Yellow fever: A yellow fever vaccination certificate is generally recommended for travelers to the regions indicated on this map.
Flooding is common in Bolivia, particularly during the rainy season (October/November to March/April), and can result in significant transportation disruptions, structural damage, and loss of life.
Several strong earthquakes have occurred in Bolivia, though they rarely cause significant property damage or casualties.
The old highway linking La Paz and Los Yungas has been designated as one of the most dangerous in the world. This old route is still open to the public but travelers are advised to use the new one when driving to Coroico. Though most bus companies utilize the new road, it is worth checking with drivers beforehand what route they plan to take.
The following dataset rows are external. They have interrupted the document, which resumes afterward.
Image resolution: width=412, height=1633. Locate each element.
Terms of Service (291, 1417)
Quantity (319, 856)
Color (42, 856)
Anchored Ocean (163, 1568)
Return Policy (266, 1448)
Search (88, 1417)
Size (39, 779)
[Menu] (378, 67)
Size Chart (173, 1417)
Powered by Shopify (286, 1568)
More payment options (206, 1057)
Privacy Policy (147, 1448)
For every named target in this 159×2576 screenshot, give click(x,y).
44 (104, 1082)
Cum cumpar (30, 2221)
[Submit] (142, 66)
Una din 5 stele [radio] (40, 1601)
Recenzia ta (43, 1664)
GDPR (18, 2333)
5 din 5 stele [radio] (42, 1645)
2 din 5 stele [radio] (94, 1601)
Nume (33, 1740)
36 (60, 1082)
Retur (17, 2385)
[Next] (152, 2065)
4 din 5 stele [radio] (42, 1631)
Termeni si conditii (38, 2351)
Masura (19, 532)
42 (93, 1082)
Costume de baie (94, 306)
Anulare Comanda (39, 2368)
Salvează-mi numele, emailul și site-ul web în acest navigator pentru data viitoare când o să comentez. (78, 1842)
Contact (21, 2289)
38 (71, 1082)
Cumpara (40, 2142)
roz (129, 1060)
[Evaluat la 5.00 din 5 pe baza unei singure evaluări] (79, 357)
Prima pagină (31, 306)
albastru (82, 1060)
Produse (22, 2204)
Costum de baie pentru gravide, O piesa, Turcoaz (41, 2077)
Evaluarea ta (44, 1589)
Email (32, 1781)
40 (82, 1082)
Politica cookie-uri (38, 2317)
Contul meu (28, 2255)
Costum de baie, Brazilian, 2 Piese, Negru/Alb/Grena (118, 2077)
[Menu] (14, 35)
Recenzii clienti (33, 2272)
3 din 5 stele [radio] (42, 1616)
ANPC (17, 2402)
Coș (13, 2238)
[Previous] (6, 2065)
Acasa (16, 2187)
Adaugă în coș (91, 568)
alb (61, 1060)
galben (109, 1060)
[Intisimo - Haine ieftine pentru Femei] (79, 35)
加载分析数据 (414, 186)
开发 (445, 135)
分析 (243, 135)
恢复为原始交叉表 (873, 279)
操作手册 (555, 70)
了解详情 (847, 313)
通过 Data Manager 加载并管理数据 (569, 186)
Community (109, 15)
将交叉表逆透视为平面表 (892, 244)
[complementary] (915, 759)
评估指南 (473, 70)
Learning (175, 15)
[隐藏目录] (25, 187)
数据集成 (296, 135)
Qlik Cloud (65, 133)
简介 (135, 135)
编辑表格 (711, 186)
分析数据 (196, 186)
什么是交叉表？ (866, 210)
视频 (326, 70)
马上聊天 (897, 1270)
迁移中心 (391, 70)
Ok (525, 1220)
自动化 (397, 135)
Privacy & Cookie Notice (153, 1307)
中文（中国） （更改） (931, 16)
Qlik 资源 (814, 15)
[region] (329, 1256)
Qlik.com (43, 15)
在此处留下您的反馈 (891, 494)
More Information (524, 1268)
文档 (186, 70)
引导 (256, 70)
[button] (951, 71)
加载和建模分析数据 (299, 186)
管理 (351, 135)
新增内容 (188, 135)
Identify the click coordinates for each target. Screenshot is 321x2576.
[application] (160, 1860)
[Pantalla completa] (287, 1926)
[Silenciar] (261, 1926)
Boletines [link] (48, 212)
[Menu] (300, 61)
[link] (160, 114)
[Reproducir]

Generally speaking, road accident mortality rates are high throughout Bolivia (19.2 deaths per year per 100,000 inhabitants). Traveling in rural areas during the rainy season (October/November to March/April) can be particularly tricky as roads in the western part of the country, already in poor condition, frequently become impassable due to landslides.
In cities, it is advisable to only take marked radio taxis (see CRIME section). Taxis and other businesses are often reluctant to give even small amounts of change, so travelers should carry small bills and give exact change when possible.
Bolivia's climate is tropical. The dry season lasts from May until October with relatively cool temperatures in June and July. The rainy season, characterized by stifling heat and humidity, begins in November and lasts until March.